Additionally, whenever it comes to cutting out a specific food group, it’s important to ensure you’re still getting the nutrients you may lose by no longer eating those foods. For example, if you’re thinking about avoiding dairy, you’ll want to identify other sources of calcium and vitamin D. Otherwise, you may introduce a whole new set of health issues.
If you’re someone who suffers from acne, it might be worth cutting back on some dairy products to see if your skin improves. Before deeming dairy as bad, try avoiding just milk, for example, to see if you experience results. As with anything, consult with your dermatologist when in doubt.
The idea that chocolate is bad for your skin most likely stems from its dairy and sugar content, both of which have been in question when it comes to their effects on the skin.

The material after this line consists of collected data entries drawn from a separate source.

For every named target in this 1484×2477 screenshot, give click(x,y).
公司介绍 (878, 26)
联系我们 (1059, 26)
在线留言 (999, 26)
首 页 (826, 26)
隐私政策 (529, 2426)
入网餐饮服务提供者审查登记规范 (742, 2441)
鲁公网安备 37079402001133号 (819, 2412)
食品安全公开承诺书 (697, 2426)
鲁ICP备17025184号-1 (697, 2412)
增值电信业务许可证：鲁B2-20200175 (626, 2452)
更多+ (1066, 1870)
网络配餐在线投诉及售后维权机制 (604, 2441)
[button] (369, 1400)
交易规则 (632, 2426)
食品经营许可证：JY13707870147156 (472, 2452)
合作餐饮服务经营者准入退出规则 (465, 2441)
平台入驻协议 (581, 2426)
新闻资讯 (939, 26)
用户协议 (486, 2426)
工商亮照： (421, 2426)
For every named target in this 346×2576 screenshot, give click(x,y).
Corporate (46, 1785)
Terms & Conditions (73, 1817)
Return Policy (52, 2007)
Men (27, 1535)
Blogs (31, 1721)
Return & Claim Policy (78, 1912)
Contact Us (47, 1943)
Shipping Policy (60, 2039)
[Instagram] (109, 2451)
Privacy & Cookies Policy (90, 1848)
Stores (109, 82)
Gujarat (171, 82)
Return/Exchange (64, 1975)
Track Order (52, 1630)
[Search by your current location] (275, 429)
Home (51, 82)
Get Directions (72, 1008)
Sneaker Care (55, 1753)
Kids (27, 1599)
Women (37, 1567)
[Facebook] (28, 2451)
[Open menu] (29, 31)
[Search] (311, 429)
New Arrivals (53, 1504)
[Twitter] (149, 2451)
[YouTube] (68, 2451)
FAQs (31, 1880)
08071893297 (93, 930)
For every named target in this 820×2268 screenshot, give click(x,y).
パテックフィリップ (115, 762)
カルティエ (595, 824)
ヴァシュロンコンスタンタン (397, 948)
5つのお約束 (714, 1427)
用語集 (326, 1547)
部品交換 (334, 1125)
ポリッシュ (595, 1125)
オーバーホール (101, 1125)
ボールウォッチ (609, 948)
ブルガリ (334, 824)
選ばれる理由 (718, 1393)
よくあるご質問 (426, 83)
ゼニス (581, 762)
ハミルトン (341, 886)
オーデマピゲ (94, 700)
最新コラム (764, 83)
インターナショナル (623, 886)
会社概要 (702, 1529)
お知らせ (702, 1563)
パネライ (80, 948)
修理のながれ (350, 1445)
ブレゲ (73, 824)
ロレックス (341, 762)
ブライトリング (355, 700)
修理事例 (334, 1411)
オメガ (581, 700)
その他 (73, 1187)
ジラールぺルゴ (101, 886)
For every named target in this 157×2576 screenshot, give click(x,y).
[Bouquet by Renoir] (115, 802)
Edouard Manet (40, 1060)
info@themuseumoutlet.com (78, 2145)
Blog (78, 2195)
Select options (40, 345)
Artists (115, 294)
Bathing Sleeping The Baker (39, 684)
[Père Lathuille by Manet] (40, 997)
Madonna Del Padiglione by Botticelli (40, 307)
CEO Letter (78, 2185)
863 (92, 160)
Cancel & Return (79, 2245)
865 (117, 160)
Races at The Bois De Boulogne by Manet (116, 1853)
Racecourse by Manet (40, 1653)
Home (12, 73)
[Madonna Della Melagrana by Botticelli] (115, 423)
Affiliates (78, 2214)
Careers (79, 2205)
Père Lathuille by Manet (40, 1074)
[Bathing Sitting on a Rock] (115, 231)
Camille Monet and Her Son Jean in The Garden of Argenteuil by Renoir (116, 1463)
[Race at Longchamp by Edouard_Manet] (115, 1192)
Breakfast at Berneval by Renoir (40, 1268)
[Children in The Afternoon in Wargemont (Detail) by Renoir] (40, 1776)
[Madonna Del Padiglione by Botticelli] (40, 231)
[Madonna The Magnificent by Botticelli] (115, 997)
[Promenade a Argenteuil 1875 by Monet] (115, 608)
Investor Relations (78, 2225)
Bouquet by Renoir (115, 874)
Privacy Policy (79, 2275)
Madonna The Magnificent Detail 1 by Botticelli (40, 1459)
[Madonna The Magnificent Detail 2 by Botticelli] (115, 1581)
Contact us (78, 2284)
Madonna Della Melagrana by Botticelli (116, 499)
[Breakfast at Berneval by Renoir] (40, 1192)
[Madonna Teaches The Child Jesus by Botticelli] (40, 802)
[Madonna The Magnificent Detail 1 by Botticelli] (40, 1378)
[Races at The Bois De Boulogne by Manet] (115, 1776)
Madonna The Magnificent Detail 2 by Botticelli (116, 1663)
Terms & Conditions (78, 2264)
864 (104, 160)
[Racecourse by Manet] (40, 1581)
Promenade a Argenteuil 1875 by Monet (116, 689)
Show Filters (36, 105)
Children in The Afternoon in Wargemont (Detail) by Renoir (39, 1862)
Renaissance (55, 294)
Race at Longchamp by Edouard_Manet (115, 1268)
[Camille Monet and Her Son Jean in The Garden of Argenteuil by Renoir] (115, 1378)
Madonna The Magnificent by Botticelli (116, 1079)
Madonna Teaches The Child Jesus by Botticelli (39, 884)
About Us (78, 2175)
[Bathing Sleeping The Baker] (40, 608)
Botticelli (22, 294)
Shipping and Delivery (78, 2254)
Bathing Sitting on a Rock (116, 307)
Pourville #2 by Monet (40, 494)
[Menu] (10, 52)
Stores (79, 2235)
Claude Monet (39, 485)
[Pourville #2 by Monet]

However, you’ll be happy to know that chocolate itself is most likelynot the cause of flare ups on the skin.
The effect chocolate has on the skin is dependent on the type of chocolate, the source, and its ingredients. For example, a piece of pure dark chocolate is much better than a piece from a sugary, processed candy bar.
In fact, chocolate has even been linked to skin benefits! Studies have found that dark chocolate with more than 70% cacao is an amazing source of antioxidants—which protect our skin and organs. So, the next time you’re in the mood for something sweet, you can reach for a square of dark chocolate guilt-free.
Have you ever talked to someone with great skin and asked for their tips, all for them to say, “Drink more water?” Unfortunately, it isn’t that simple. The condition of our skin is influenced by a variety of factors, including our genetics, the products we use, and our lifestyle.
Drinking water is incredibly important for your overall health. But, there’s actually no scientific evidence that drinkingextra water affects skin hydration.
Skin has three layers: the outer layer (epidermis), the skin beneath it (dermis), and the deeper subcutaneous tissue (hypodermis). If the outer layer doesn’t contain enough water, it will become dry. However, there is no research that shows drinking water has any impact on the appearance or hydration level of the skin.
Water offers a long list of benefits—so be sure you’re drinking enough each day. However, if you’re suffering from dry skin, it might be time to look at other factors, such as your skincare routine and the ingredients in the products you’re using. A dermatologist can help guide you through this process and give you recommendations on how to bring your dehydrated skin back to life.
This myth doesn’t directly relate to your diet, but it does have to do with the food in your pantry. In the past few years, DIY face masks and skincare products have become all-the-go, claiming to do wonderful things for your skin.
While the intent behind these recipes is good, they may not be the best option for your skin. These recipes might be ‘natural,’ but if you’re not careful, you could be causing your skin more harm than good.
For example, many at-home face masks and treatments call for lemon juice and vinegar. Lemon contains a high amount of vitamin C, but it’s also very acidic. This can burn the skin and lead to redness, drying, and peeling. It can also make your skin more sensitive to the sun’s rays.
Rather than swiping a lemon wedge across your skin, look for a quality vitamin C serum if this is the ingredient you’re after. The same goes for any other food you’re thinking about applying to your skin. Try to choose skincare products from trusted brands—it’s best to leave the chemistry and formulation to the experts!
At the end of the day, always do your own research and listen to sources you trust when it comes to skincare. Remembering these 6 myths can help to ensure that you’re taking the very best care of your skin.